Exercise directions: Every line from the beginning of the records below up to the one holding "Task: Open the red dashboard gauge icon" should be quoted exactly; leave out the rest.
════════════════════
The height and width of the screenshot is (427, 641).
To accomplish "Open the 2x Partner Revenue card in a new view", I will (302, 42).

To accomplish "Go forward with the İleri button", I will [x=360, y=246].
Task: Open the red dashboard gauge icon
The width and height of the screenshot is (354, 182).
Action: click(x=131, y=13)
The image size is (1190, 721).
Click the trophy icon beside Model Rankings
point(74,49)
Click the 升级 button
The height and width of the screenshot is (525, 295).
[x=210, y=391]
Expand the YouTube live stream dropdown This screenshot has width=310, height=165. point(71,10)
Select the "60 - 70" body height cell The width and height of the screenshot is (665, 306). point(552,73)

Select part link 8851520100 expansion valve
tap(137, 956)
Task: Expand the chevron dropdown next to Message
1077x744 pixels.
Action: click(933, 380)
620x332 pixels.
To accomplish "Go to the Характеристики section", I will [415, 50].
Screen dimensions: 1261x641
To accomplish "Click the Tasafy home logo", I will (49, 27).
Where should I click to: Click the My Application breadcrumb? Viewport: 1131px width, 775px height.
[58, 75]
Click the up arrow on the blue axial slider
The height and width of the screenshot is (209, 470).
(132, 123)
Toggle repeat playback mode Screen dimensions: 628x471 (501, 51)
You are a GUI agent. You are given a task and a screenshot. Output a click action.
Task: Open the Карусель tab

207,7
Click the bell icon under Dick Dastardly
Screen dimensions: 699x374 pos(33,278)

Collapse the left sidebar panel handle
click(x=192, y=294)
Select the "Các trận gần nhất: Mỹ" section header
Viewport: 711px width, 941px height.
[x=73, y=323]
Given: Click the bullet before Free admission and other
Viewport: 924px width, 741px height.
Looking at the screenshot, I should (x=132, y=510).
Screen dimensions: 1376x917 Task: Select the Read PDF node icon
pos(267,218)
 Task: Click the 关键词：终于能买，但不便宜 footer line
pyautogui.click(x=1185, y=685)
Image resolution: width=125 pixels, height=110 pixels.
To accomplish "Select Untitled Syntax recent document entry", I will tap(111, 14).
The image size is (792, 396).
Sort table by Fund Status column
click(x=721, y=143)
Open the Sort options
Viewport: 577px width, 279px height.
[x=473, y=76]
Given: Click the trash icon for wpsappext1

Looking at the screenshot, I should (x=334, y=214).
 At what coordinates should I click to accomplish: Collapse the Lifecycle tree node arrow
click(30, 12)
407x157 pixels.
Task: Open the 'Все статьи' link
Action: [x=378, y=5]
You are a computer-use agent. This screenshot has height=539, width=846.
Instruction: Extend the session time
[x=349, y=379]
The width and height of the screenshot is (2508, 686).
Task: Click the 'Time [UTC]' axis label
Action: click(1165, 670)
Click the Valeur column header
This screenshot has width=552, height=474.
════════════════════
Result:
The height and width of the screenshot is (427, 641).
To accomplish "Open the 2x Partner Revenue card in a new view", I will (302, 42).

To accomplish "Go forward with the İleri button", I will [x=360, y=246].
Task: Open the red dashboard gauge icon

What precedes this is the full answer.